Calculator
Closing Cost Calculator
This calculator estimates what a buyer will owe at the closing table beyond the down payment - origination fees, title and escrow charges, prepaid interest, insurance escrow setup, and government recording fees. The baseline is 3 percent of the purchase price, the midpoint of the 2 to 5 percent range Freddie Mac cites as typical for US buyers. Loan type and your state's cost tier then move the estimate up or down from there.
No sign-up, no email gate, and the calculation runs entirely in your browser. The number here is a planning estimate - your lender is required by federal law to deliver a Loan Estimate within 3 business days of application, and that document is what you use to compare lenders line by line.
How this calculator works
The estimate starts at 3 percent of the purchase price - the midpoint of the 2 to 5 percent buyer closing cost range Freddie Mac reports as typical for US purchase transactions. That baseline is then adjusted by two multipliers:
- Loan type. A conventional loan anchors the estimate at 1.0. FHA loans add an upfront mortgage insurance premium of 1.75 percent of the loan amount, which pushes total closing costs roughly 15 percent above a comparable conventional loan - hence the 1.15 factor. VA loans eliminate mortgage insurance but include a funding fee that varies by down payment and first-use status (1.25 to 3.3 percent of the loan); the net effect for a typical first-use borrower is slightly below conventional, reflected at 0.9. Cash purchases skip lender origination fees, discount points, and mortgage-related third-party charges entirely, leaving mainly title, escrow, and recording fees at roughly 55 percent of a conventional loan's total. Our loan type guide breaks out what each program requires in full.

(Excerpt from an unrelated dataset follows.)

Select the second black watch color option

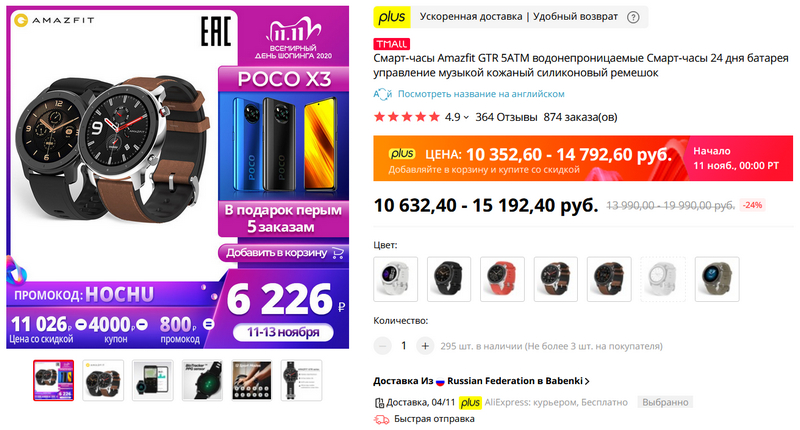[x=609, y=279]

- State cost tier. Transfer taxes, title insurance premiums, and required attorney involvement vary sharply by state. DC, New York, Delaware, Maryland, and Washington impose transfer taxes or recordation fees that push buyer closing costs 50 to 60 percent above a baseline state - the 1.6 factor here. Missouri, Indiana, North Dakota, and similar states have no or minimal transfer taxes and land well below the national midpoint - the 0.65 factor. Our closing costs by state guide lists each state's typical range and the fee categories driving the spread.

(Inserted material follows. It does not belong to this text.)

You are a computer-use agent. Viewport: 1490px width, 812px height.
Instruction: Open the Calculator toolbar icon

The CFPB requires lenders to provide a Loan Estimate within 3 business days of receiving a complete application. That document uses standardized categories - Section A (Origination), Section B (Services you cannot shop for), Section C (Services you can shop for), and Prepaids - that map directly to the components in this estimate. When you receive your Closing Disclosure 3 business days before closing, compare it line by line against the Loan Estimate; significant increases in most fee categories require lender justification under federal rules.
What this calculator does not include
The estimate covers buyer-side closing costs only. It does not include your down payment, which is a separate line on the Closing Disclosure and does not appear in the closing cost total. It also does not include seller concessions (which can offset some costs), homeowners association transfer fees, or any inspection or appraisal fees paid before closing. For a first-time buyer working through the full cost picture, start with our first-time buyer guide.
Frequently asked questions
How much are closing costs on a $400,000 home?
At the 2 to 5 percent range Freddie Mac cites as typical for US buyers, a $400,000 purchase carries roughly $8,000 to $20,000 in closing costs, with $12,000 - 3 percent - as a common midpoint for a conventional loan in a typical state.
Who pays closing costs - the buyer or the seller?
Both parties typically pay closing costs, but they pay different ones. Buyers pay lender fees, title and escrow charges, prepaid interest, and escrow setup. Sellers pay commissions and their own title and transfer fees. In some transactions, the seller agrees to cover a portion of the buyer's costs as a concession.
Are closing costs included in the mortgage loan?
Not automatically. Most buyers pay closing costs in cash at the table, separate from the down payment. Some loan programs allow rolling costs into the loan balance - which reduces out-of-pocket cash but increases the loan amount and total interest paid over time. Ask your lender about both options.
What document shows me the exact closing costs before I sign?
The CFPB's Loan Estimate, which your lender must deliver within 3 business days of a complete application, breaks out every fee by category. Three days before closing you receive the Closing Disclosure - compare it line by line against the Loan Estimate; most increases in Section A and B fees require lender justification.
Do closing costs differ by state?
Yes, considerably. Transfer taxes are the biggest variable - DC, New York, Delaware, Maryland, and Washington impose fees that can add $6,000 to $10,000 on a $400,000 purchase compared to a state with no transfer tax. Our closing costs by state guide has a full breakdown by state.